Carving or Craving
I have never given much thought to worshipping other gods. I believe in one God – the Creator God of the Bible. I’ve been in church all my life and following only one God…or so I thought. Recently, I began taking a closer look at my life and my walk with God. I realized that while I may or may not worship other gods openly – I probably have quietly gave some of them way too much leverage in my life. Check this out….

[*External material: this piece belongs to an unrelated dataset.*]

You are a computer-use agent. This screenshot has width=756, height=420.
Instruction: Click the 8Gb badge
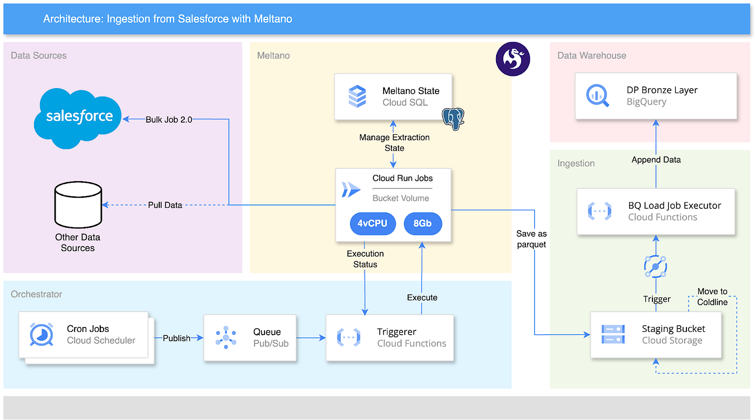(x=423, y=223)
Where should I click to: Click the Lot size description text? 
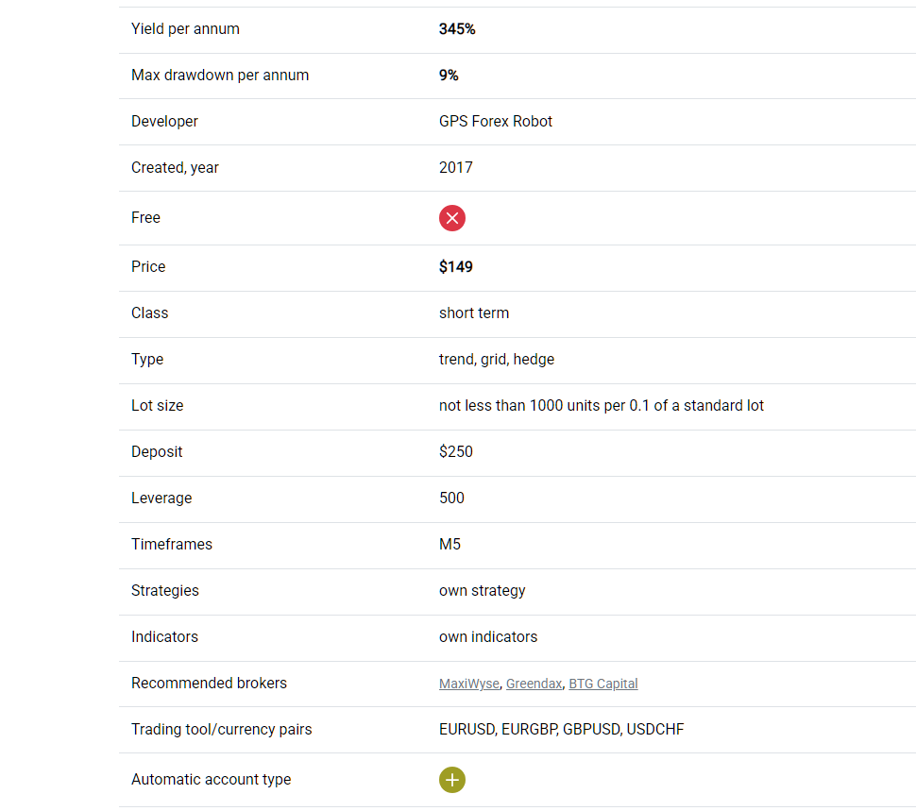click(602, 406)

8 Hear me, my people, and I will warn you— if you would only listen to me, Israel! 9 You shall have no foreign god among you; you shall not worship any god other than me. 10 I am the Lord your God, who brought you up out of Egypt. Open wide your mouth and I will fill it. 11 “But my people would not listen to me; Israel would not submit to me. 12 So I gave them over to their stubborn hearts to follow their own devices. 13 “If my people would only listen to me, if Israel would only follow my ways, 14 how quickly I would subdue their enemies and turn my hand against their foes! (Psalm 81:8-14 NIV)

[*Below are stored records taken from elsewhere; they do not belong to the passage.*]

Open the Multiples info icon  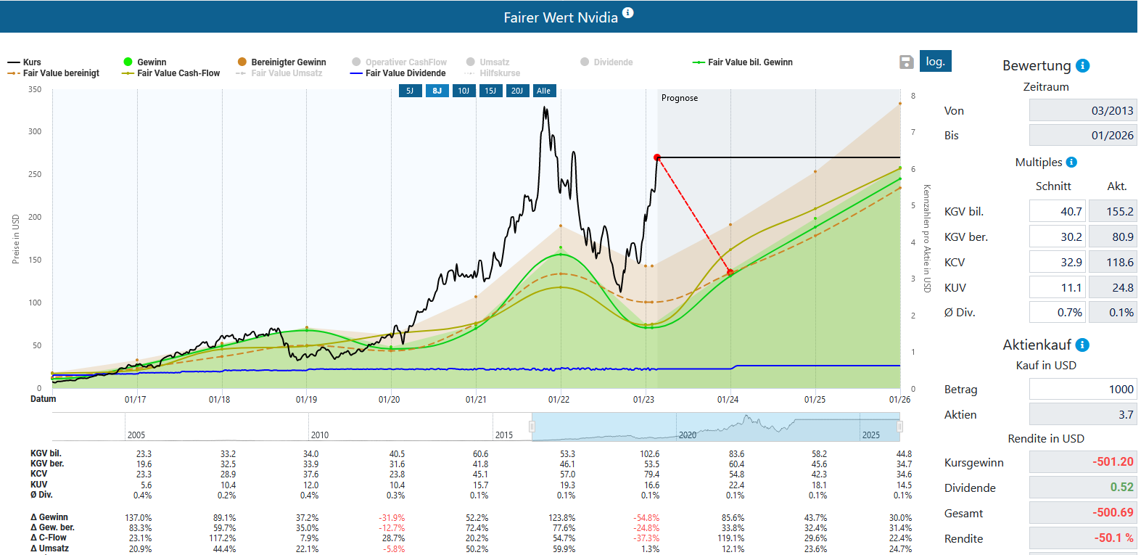[1071, 163]
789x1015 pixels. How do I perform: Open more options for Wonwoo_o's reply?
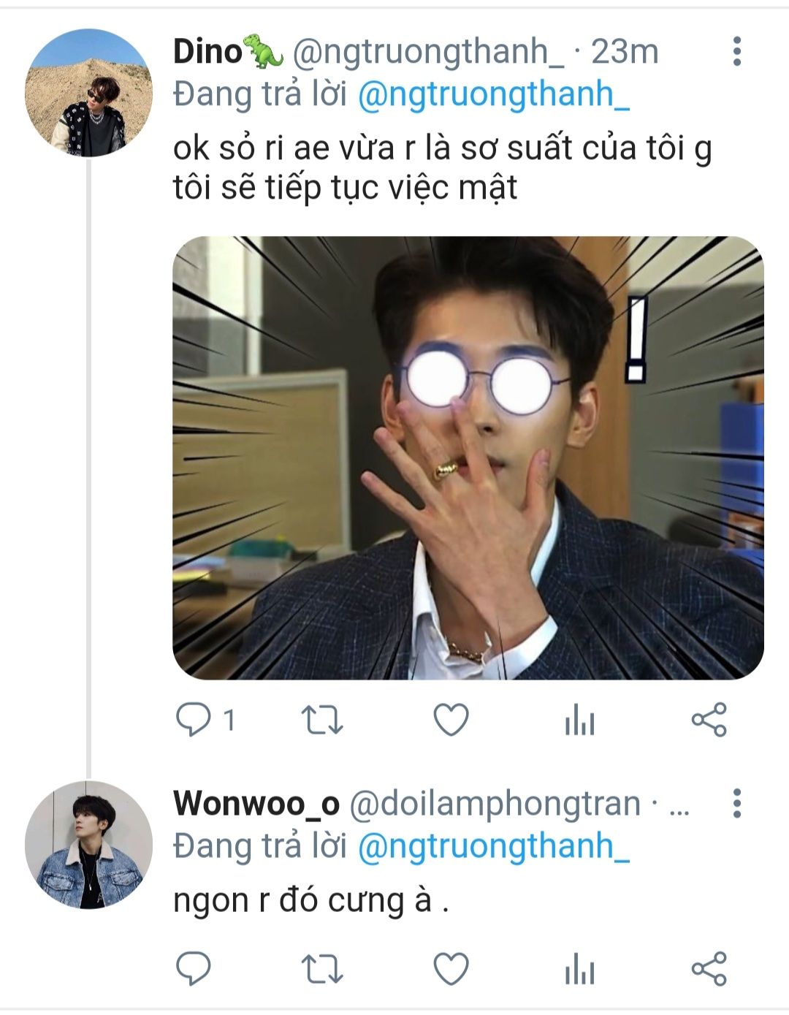coord(737,803)
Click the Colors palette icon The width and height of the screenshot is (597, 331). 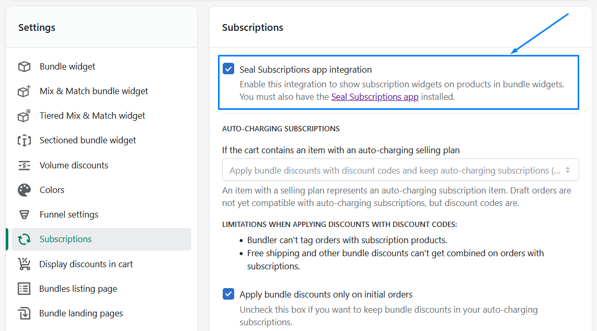(x=24, y=190)
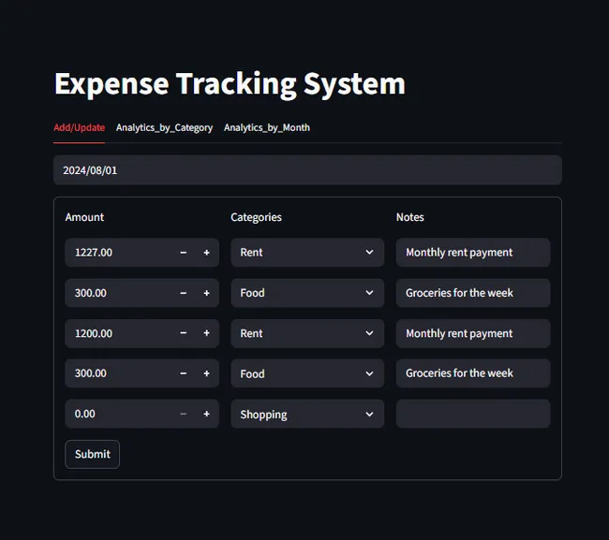
Task: Expand the second row Food dropdown
Action: pyautogui.click(x=307, y=293)
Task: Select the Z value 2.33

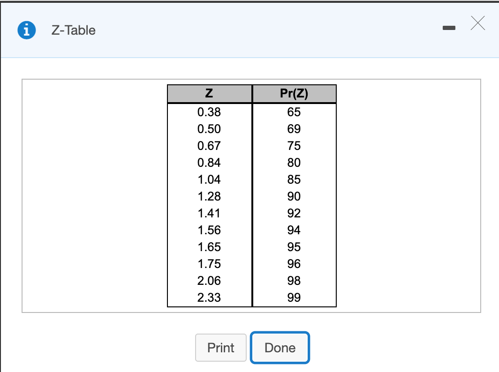Action: click(209, 298)
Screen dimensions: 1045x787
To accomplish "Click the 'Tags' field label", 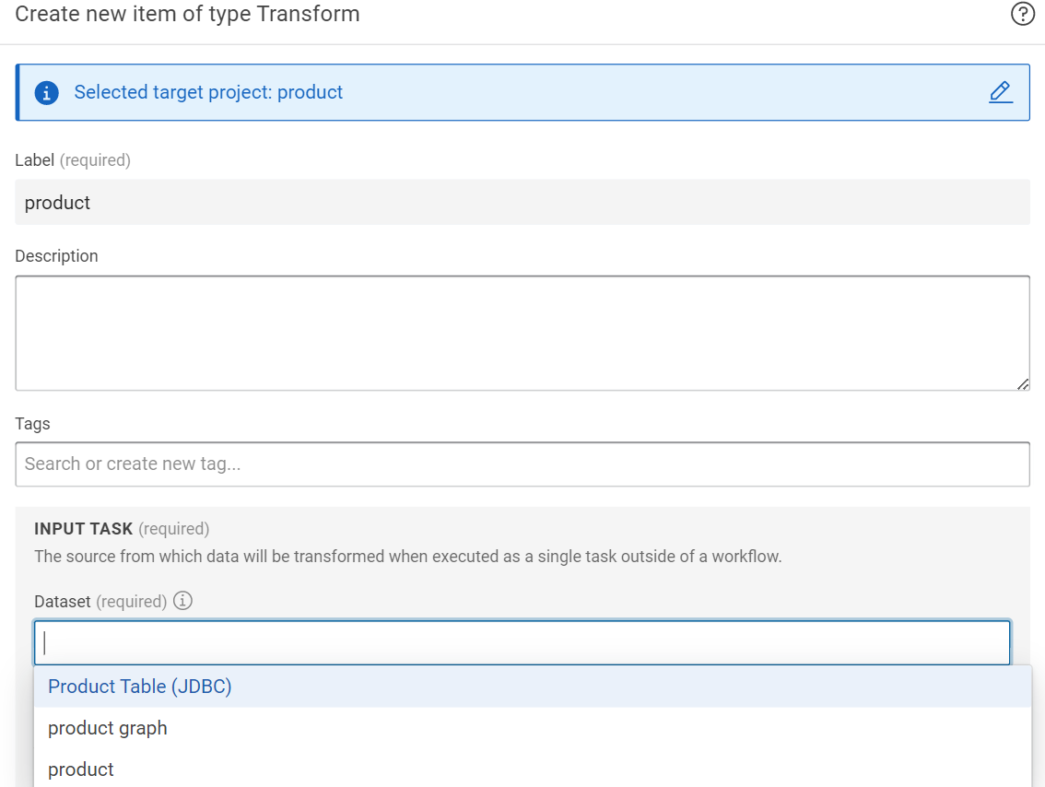I will point(32,424).
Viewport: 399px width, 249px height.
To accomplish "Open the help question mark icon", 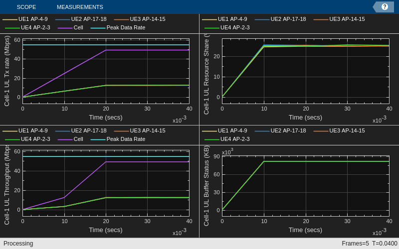I will pos(385,7).
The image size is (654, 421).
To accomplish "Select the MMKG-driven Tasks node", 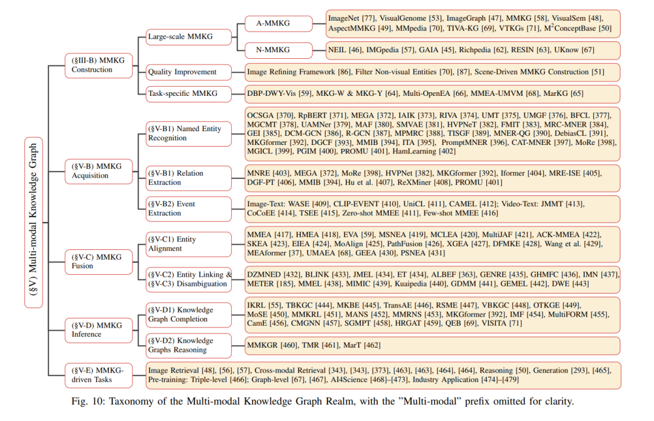I will pyautogui.click(x=99, y=376).
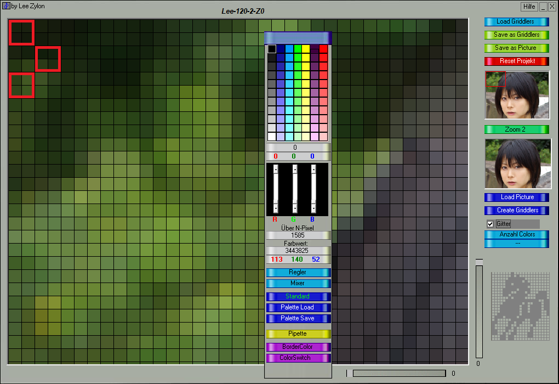Image resolution: width=559 pixels, height=384 pixels.
Task: Select the top-left red-outlined grid cell
Action: [x=22, y=32]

I’ve always pictured these little head carvings that people worshipped. I really think it’s stupid to worship a wood carving, but it’s just as stupid to worship a craving. After a more careful look at my life, I realize that while there are not carvings I worship – I do worship cravings. For example:
food – some people eat to live – I live to eat
money – not matter how much I have – I want more
success – sometimes hard to define, but I crave it
entertainment – I like to laugh and be entertained in all sorts of ways
family – I struggle with loving more than my family – He’s the One who blessed me with family.

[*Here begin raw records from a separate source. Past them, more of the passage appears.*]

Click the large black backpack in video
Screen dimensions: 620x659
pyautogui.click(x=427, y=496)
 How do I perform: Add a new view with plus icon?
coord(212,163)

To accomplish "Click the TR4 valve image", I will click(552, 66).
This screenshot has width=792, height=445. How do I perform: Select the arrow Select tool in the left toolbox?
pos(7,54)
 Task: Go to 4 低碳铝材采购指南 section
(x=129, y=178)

I believe cravings lead me to worship other gods. I want what I want when I want it – that is the very definition of a craving. I need to surrender my wants and wishes to the Lord. These things are not bad, but only if the desire/craving drives me more than the Lord. He wants me to have joy, but not temporary joy. He wants me to have a joy that is deeply fulfilling and real.
I want to listen to His call upon my life. I want to bring all my cravings into submission before Him. I want to worship ONLY God and not my version of Him.